In time, I had grown so accustomed to worrying about the particulars that I could not answer one of my early mentors who asked me if I actually worshiped while leading worship. I started to shrug off the question by saying, “Sure I do.” But something in his eyes kept me thinking. I asked what he saw, and he said that, from what he could tell, I never spoke as if I were actually engaged in worship as much as I focused on creating worship that was engaging for other people.
Some of us worship as if waiting for the surprise; others of us go on as if there is no surprise to be had only to be shaken awake when the surprise unfolds.
He was right. Then there was that one Sunday etched into memory. At that time, I was on the staff of a church that was nearer the size of my home church, but I still spent so much time in the details of worship that I really never had paid attention. So there I sat as the choir began to sing and arrangement of “I Surrender All,” when it felt as if God tapped me on the shoulder and said, “I’m right here. You can let it go. Embrace the moment and be lost in worship.”
And I worshiped as if for the very first time. With all the words I could come up with, it was finally an ineffable moment … a moment where words have no meaning and only detract.
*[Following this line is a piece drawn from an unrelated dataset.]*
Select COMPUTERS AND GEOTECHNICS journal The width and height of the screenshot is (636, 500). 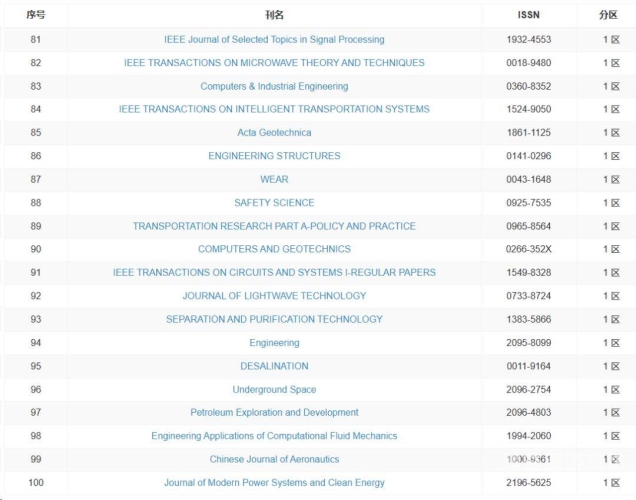[x=274, y=249]
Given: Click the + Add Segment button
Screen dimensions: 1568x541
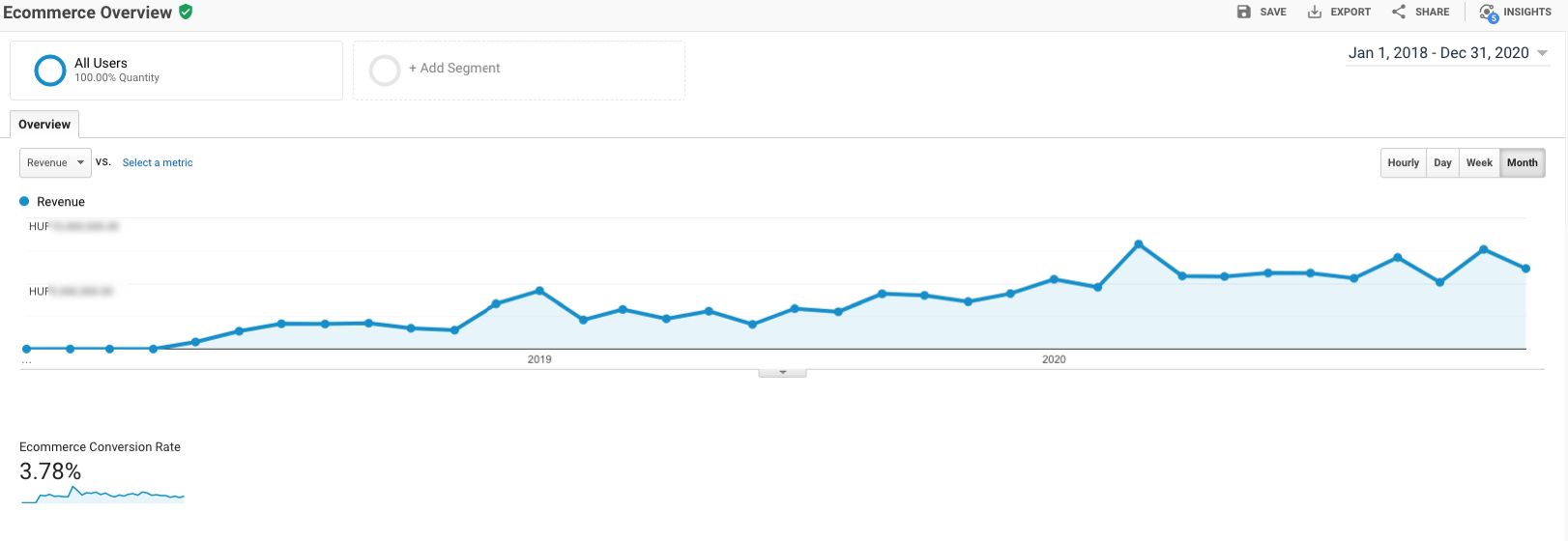Looking at the screenshot, I should coord(454,69).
It was in a moment that had begun as rather perfunctory, yet it became a moment rife with the spirit of God inviting me to experience holy presence in a way I had not previously done. Some of us worship as if waiting for the surprise; others of us go on as if there is no surprise to be had only to be shaken awake when the surprise unfolds.
Zechariah and Elizabeth, in an earlier time, had prayed they would be able to have a child, but their efforts at conception were never successful. Culturally, they were considered inferior if they did not bear at least one child. As they aged, they realized it was just never going to happen.
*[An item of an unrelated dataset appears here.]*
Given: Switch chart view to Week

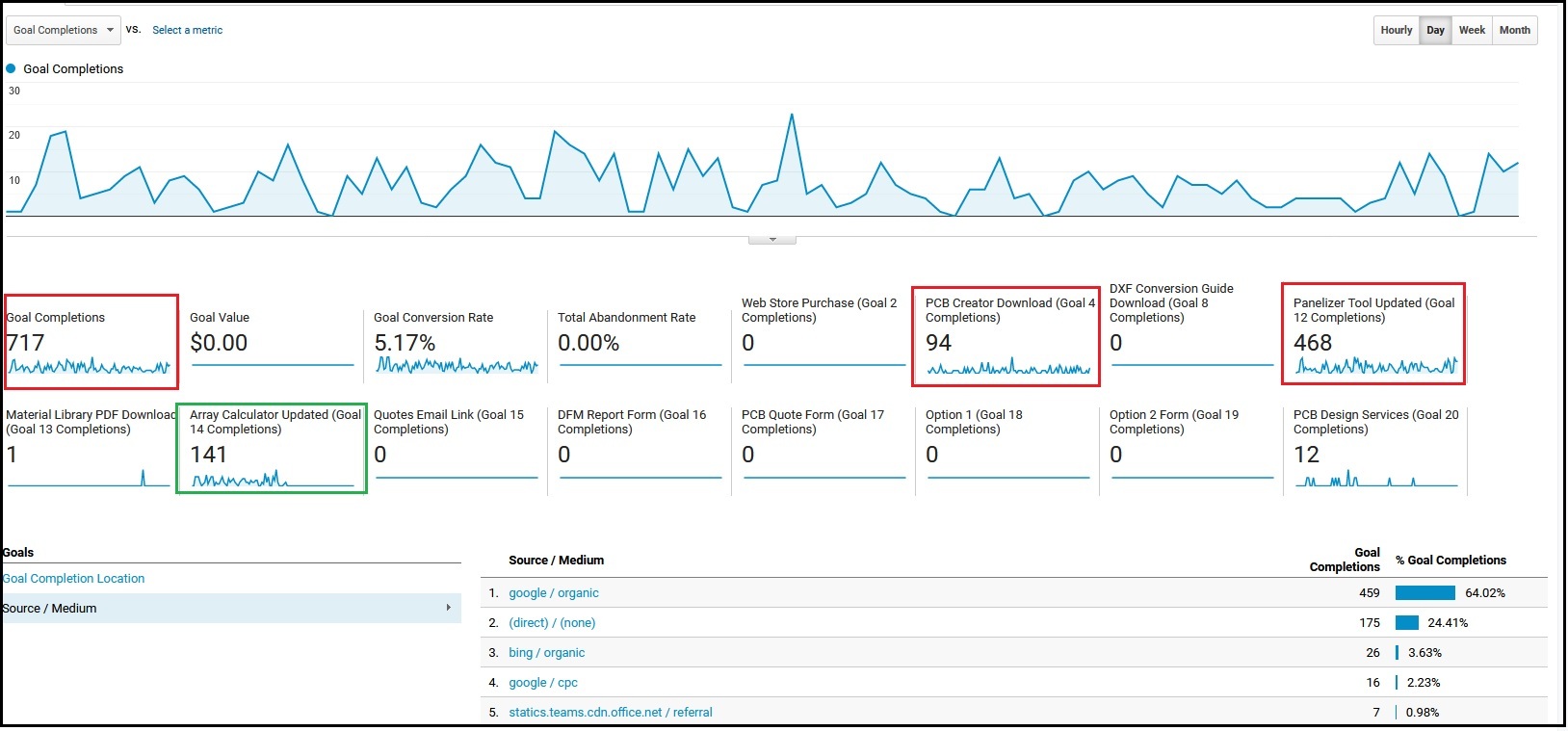Looking at the screenshot, I should tap(1471, 30).
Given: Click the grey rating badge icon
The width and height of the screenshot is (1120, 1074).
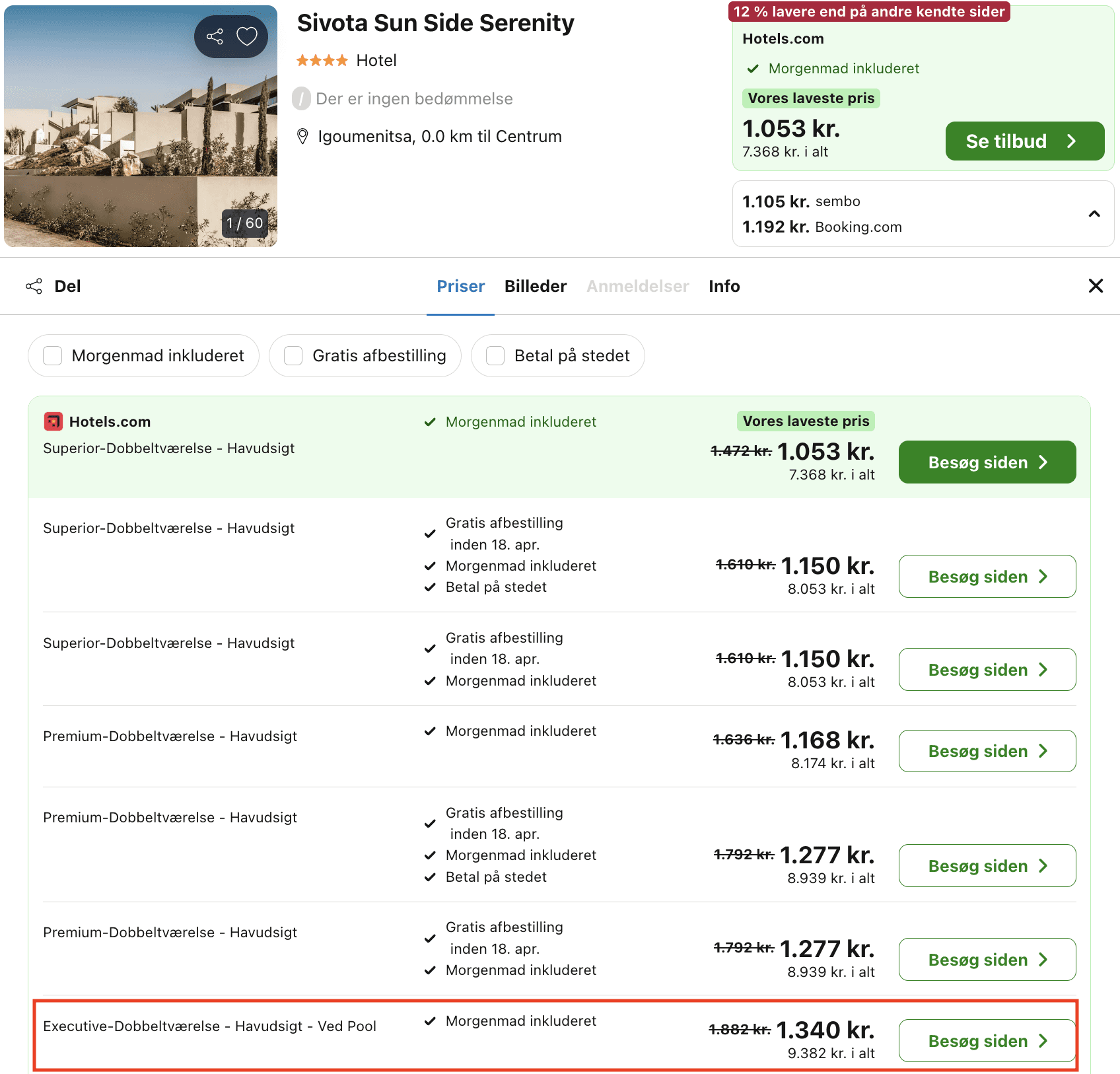Looking at the screenshot, I should pos(301,99).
At this point in their life, they had given up hope. The simply went about their lives doing the tasks that were expected of them in that day and time. One of those tasks was that Zechariah, who was a descendant of the priestly order of Abijah, was going about his duties in the temple.
Then it happened! He suddenly saw an image of Gabriel, and he heard this incredible announcement that Elizabeth was to conceive a child who would herald the coming of the Christ into the world. But this could not be. They were both too old. The angel told Zechariah that his inability to grasp what he was being told meant that he would be incapable of speaking about it until the child was born.
In a darkened world, it may seem impossible to see where God is at work. When so many people are acting out against one another, each claiming that God is on their side, some find it easy just to walk away without looking further. So where is God?
Breathe into the palm of your hand. Do you feel it? There are no words to adequately describe what you feel, but you know you feel it. This is God who stands with us in the darkness … who is with us even when we fail to believe it … who is in solidarity with us, no matter how dark and hopeless the world may seem.
Don’t worry about the words. The experience is enough.
Lord, we don’t know how to describe the moments when you reveal yourself to us and when you proclaim to be real that which we had labeled “impossible.” Be made known to us. Give us eyes to see you and words to hear you in the time of confusion and darkness. Amen.